# EXERCISE GOAL:
Please restate the records below verbatim, omitting every image they hold.

# DATA RECORDS:
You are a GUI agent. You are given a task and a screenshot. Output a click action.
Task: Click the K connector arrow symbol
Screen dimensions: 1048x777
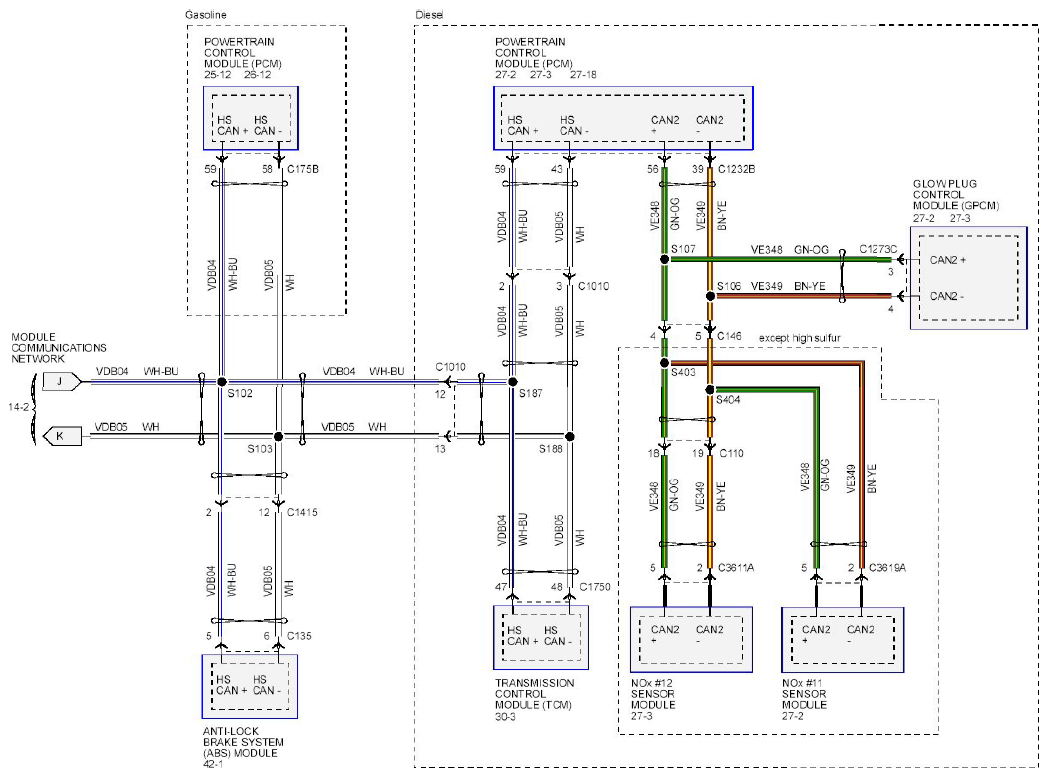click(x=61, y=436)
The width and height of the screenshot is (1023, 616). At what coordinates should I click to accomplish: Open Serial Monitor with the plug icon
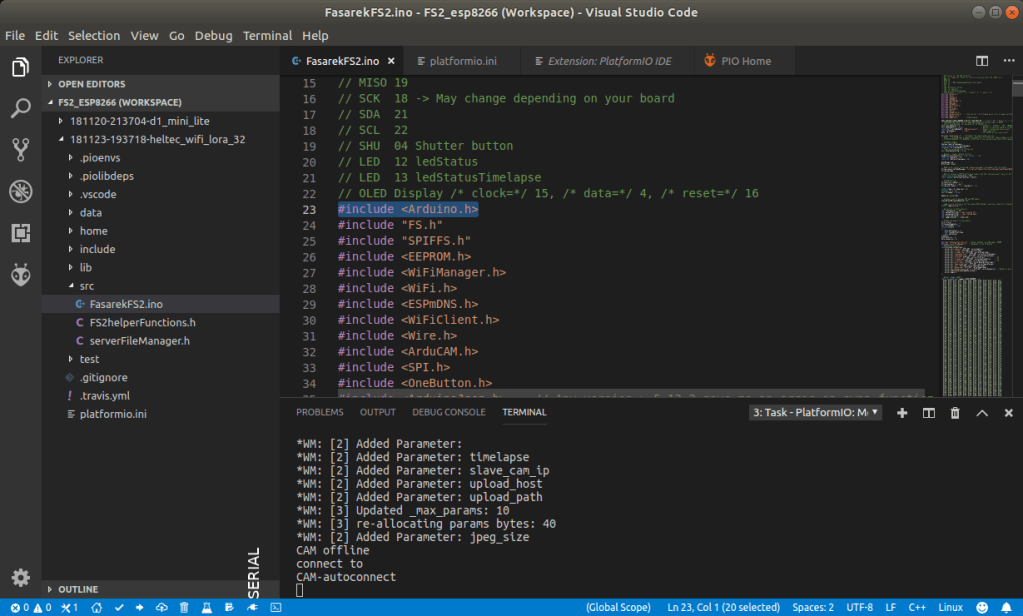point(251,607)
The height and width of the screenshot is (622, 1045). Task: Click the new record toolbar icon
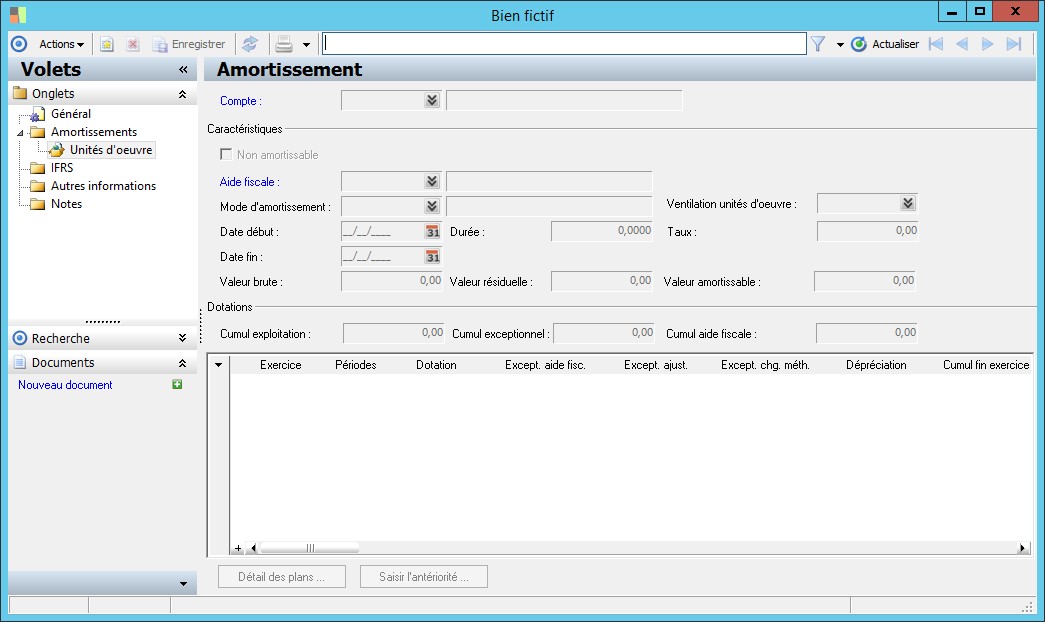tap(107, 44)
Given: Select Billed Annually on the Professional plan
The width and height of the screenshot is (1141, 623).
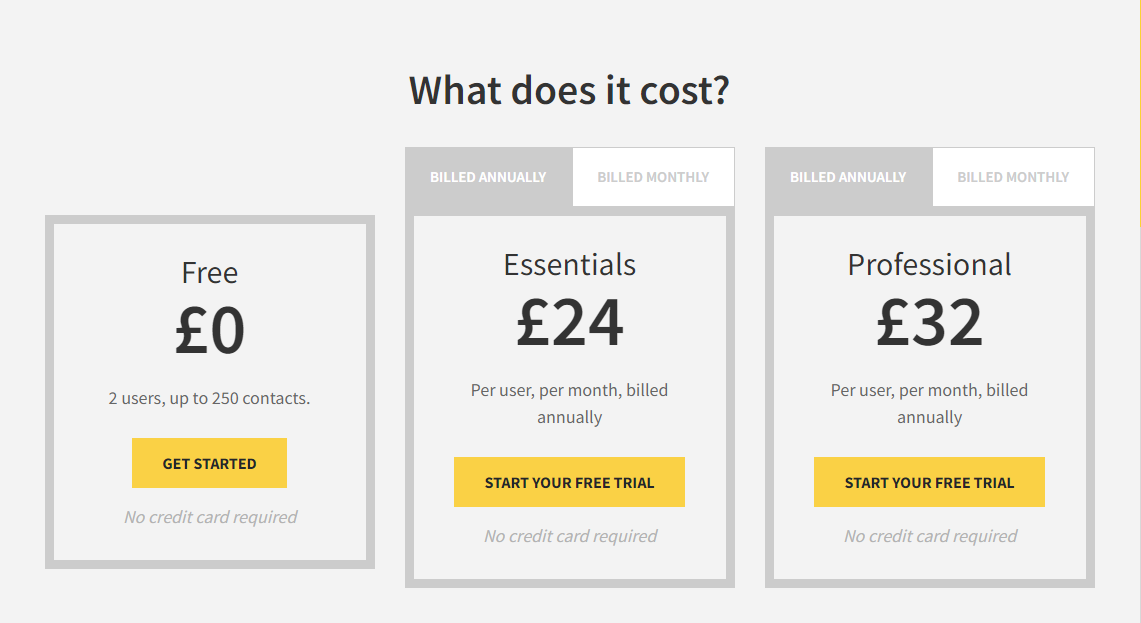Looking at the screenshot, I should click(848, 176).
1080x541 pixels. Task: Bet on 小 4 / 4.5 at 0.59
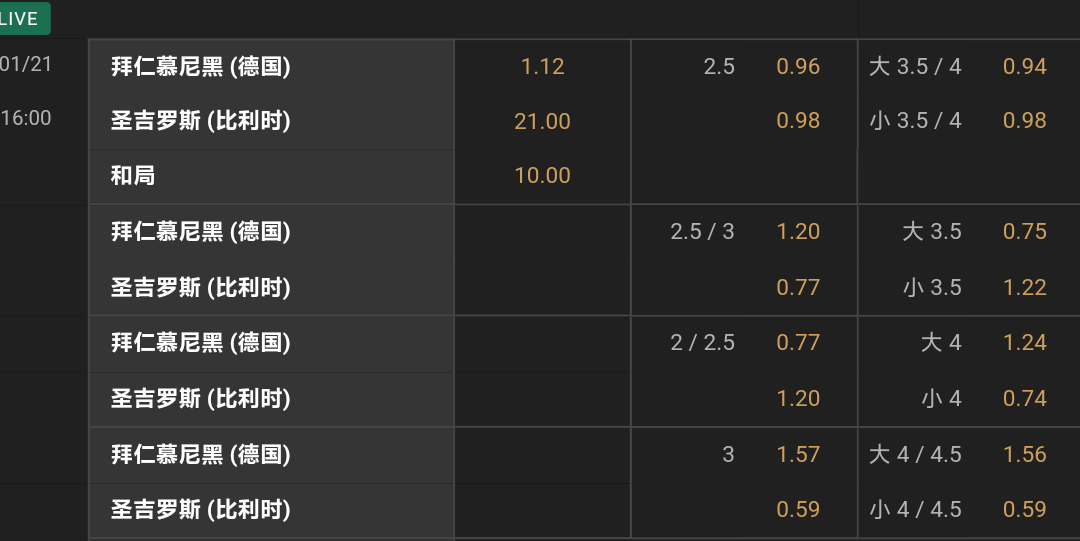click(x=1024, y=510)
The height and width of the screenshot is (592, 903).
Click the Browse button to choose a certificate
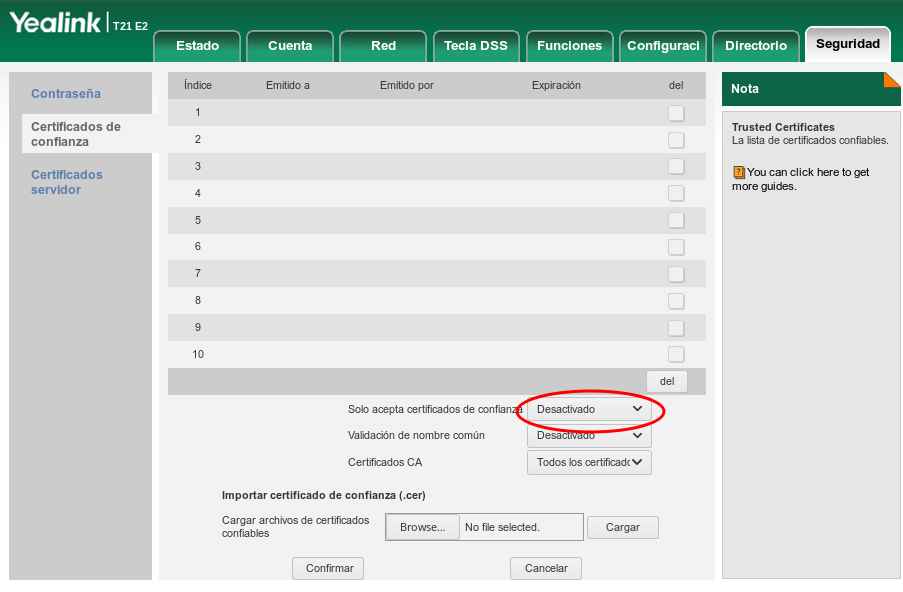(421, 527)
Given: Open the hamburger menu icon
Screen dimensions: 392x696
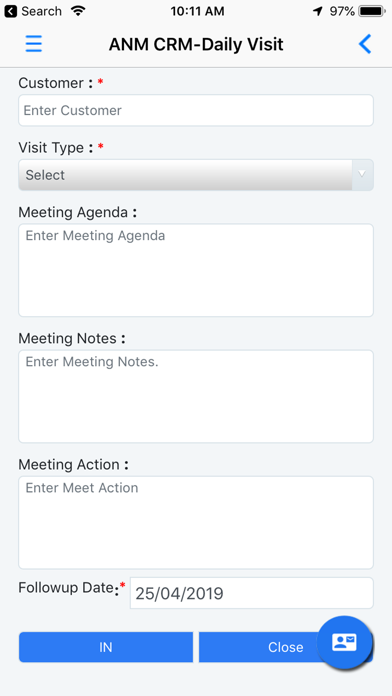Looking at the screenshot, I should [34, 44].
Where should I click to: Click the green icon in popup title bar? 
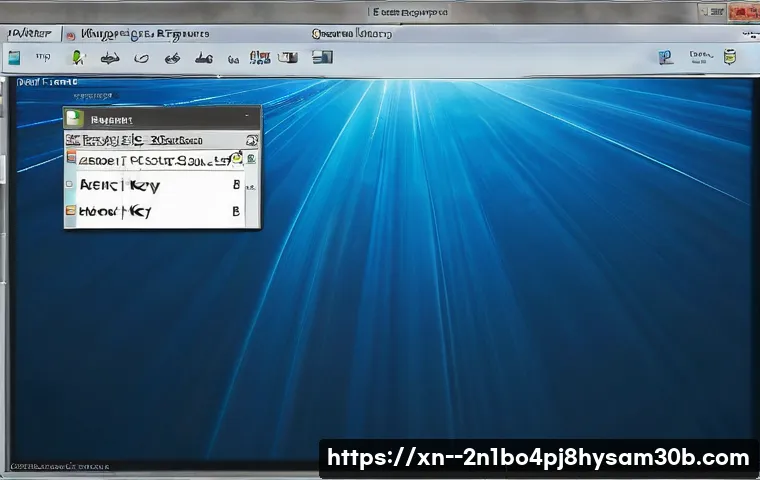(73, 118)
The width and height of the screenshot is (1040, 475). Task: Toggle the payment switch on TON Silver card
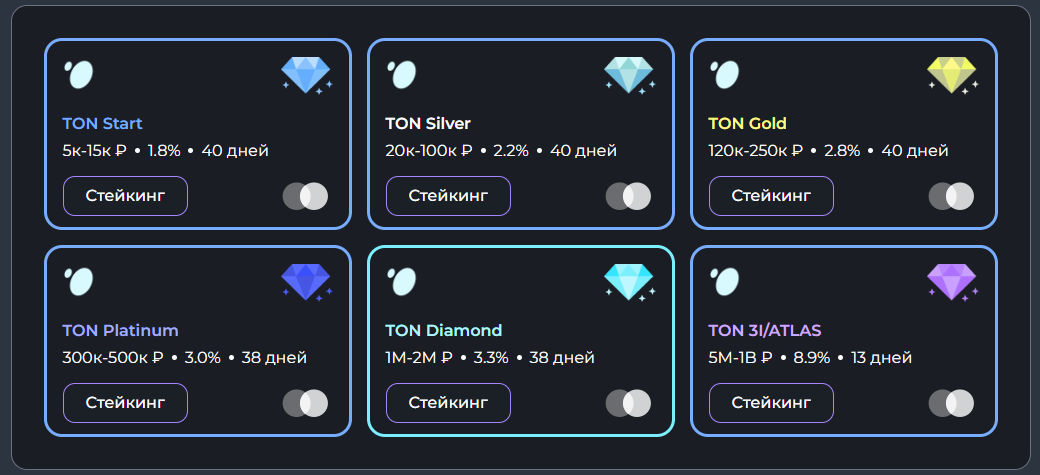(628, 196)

# EXERCISE RESPONSE:
You are a GUI agent. You are given a task and a screenshot. Output a click action.
Task: Click the K connector arrow symbol
Screen dimensions: 1048x777
click(x=61, y=436)
The width and height of the screenshot is (1023, 616). At what coordinates should I click to accomplish: Open Serial Monitor with the plug icon
point(251,607)
The height and width of the screenshot is (622, 1045). Task: Click the new record toolbar icon
tap(107, 44)
Given: Select Billed Annually on the Professional plan
The width and height of the screenshot is (1141, 623).
Looking at the screenshot, I should click(848, 176).
1080x541 pixels. Task: Bet on 小 4 / 4.5 at 0.59
click(x=1024, y=510)
The height and width of the screenshot is (592, 903).
Click the Browse button to choose a certificate
(421, 527)
Given: Open the hamburger menu icon
Screen dimensions: 392x696
Looking at the screenshot, I should [34, 44].
Where should I click to: Click the green icon in popup title bar? 
(73, 118)
The width and height of the screenshot is (1040, 475). Task: Toggle the payment switch on TON Silver card
(628, 196)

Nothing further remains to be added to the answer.